The Tuesday Boy Problem


I have two children, one of whom is a son born on a Tuesday. What is the probability that I have two boys?

My first reaction after reading this in the ScienceNews website was: “what does tuesday have to do with the problem?”, or in other words: “In what way could the information on the day of birth affect the probability?”.

At first glance, the information on the day of birth seems irrelevant indeed- how could the birth day of the first child possibly affect the sex of the second child? Since the problem statement does not clearly specify the sex of the younger kid, one of the following three events could happen:

Boy, Girl

*

Girl, Boy

*

Boy, Boy

Hence, the probability to have two boys seems to be 1/3.

The solution might seem obvious, and one might even rush into concluding that a solution to this problem is trivial.

But let’s try to approach the question from a different angle. Suppose you were involved in a survey, and your task was to reach by phone families that have two children, with one child a boy born Tuesday. Would the extra constraint on the birth date limit the number of families which are relevant? Clearly, the “Tuesday”  information will reduce the number of families relevant to the survey. To make this even more clear, one could think of adding an extra constraint on the month of birth, or on the year of birth, etc … There is clearly going to be an impact on the probability and thus on the answer.

Accounting for the day of birth, one can enumerate the possible cases more carefully in the following way:

Boy born on a Tuesday, Girl born on a Monday

Boy born on a Tuesday, Girl born on a Tuesday

Boy born on a Tuesday, Girl born on a Wednesday

Boy born on a Tuesday, Girl born on a Thursday

Boy born on a Tuesday, Girl born on a Friday

Boy born on a Tuesday, Girl born on a Saturday

Boy born on a Tuesday, Girl born on a Sunday

*

Girl born on a Monday, Boy born on a Tuesday

Girl born on a Tuesday, Boy born on a Tuesday

Girl born on a Wednesday, Boy born on a Tuesday

Girl born on a Thursday, Boy born on a Tuesday

Girl born on a Friday, Boy born on a Tuesday

Girl born on a Saturday, Boy born on a Tuesday

Girl born on a Sunday, Boy born on a Tuesday

*

Boy born on a Tuesday, Boy born on a Monday

Boy born on a Tuesday, Boy born on a Tuesday

Boy born on a Tuesday, Boy born on a Wednesday

Boy born on a Tuesday, Boy born on a Thursday

Boy born on a Tuesday, Boy born on a Friday

Boy born on a Tuesday, Boy born on a Saturday

Boy born on a Tuesday, Boy born on a Sunday

*

Boy born on a Monday, Boy born on a Tuesday

Boy born on a Wednesday, Boy born on a Tuesday

Boy born on a Thursday, Boy born on a Tuesday

Boy born on a Friday, Boy born on a Tuesday

Boy born on a Saturday, Boy born on a Tuesday

Boy born on a Sunday, Boy born on a Tuesday

The probability can then be simply computed as the number of  cases where the younger and older kids are both boys ( = 13) by the total number of possible cases ( = 27 ), i.e. 13/27.
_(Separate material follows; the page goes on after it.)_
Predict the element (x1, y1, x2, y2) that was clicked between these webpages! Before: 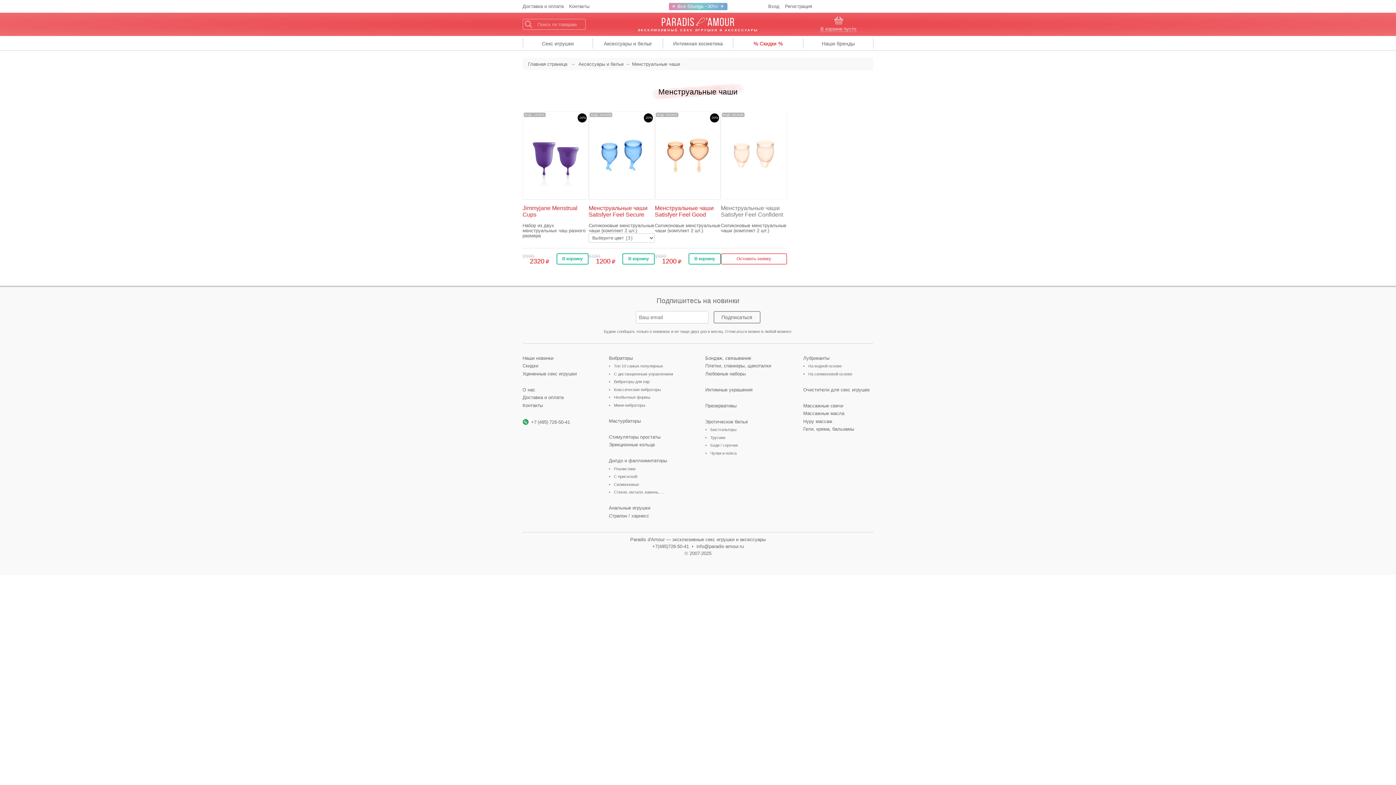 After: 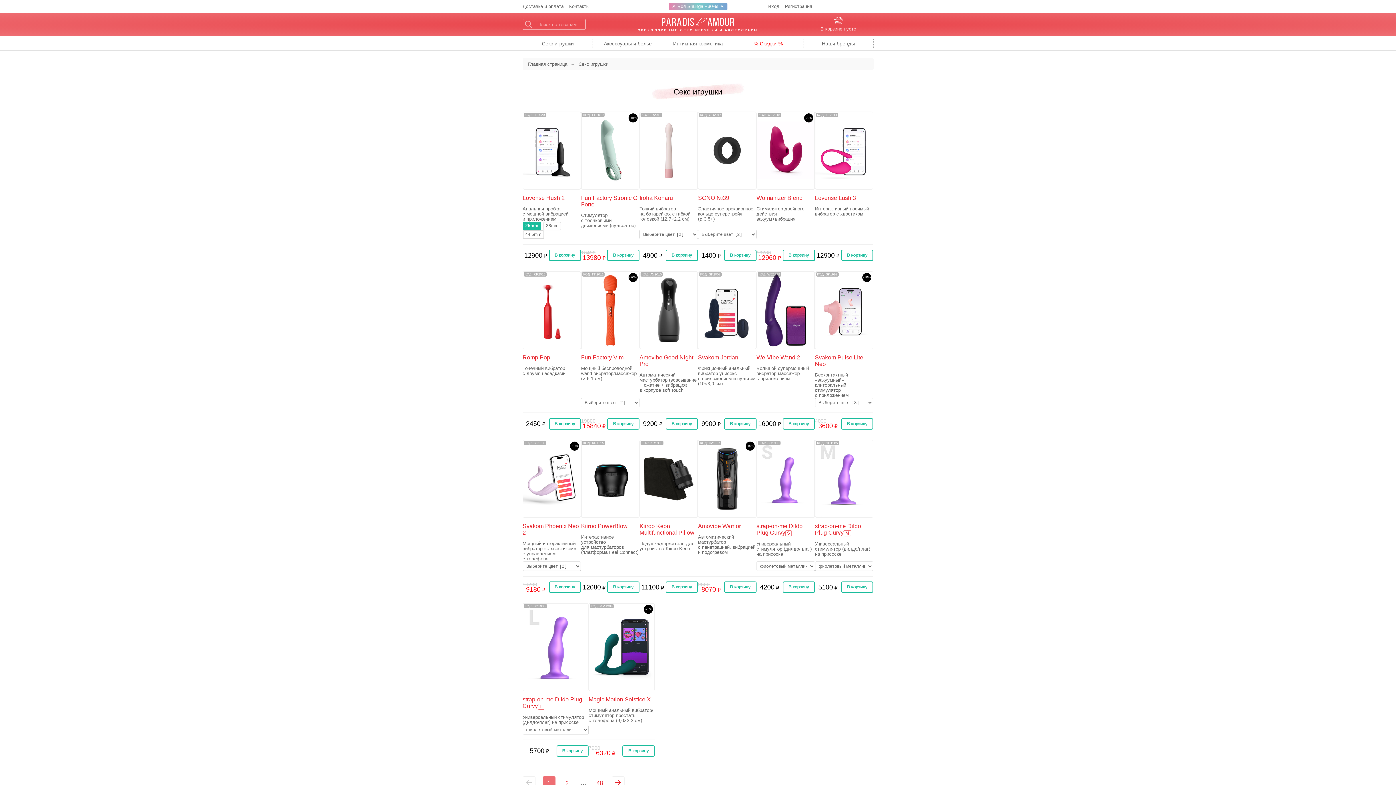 Action: label: Секс игрушки bbox: (542, 40, 574, 47)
I chose to write on this problem because it challenged my intuition, which, used alone, did not lead to the right answer. Some argue that we should more often listen to our intuition as it can hold tremendous power in decision making and problem solving. This can be true in some cases, but it is clearly not true for the “Tuesday boy” problem.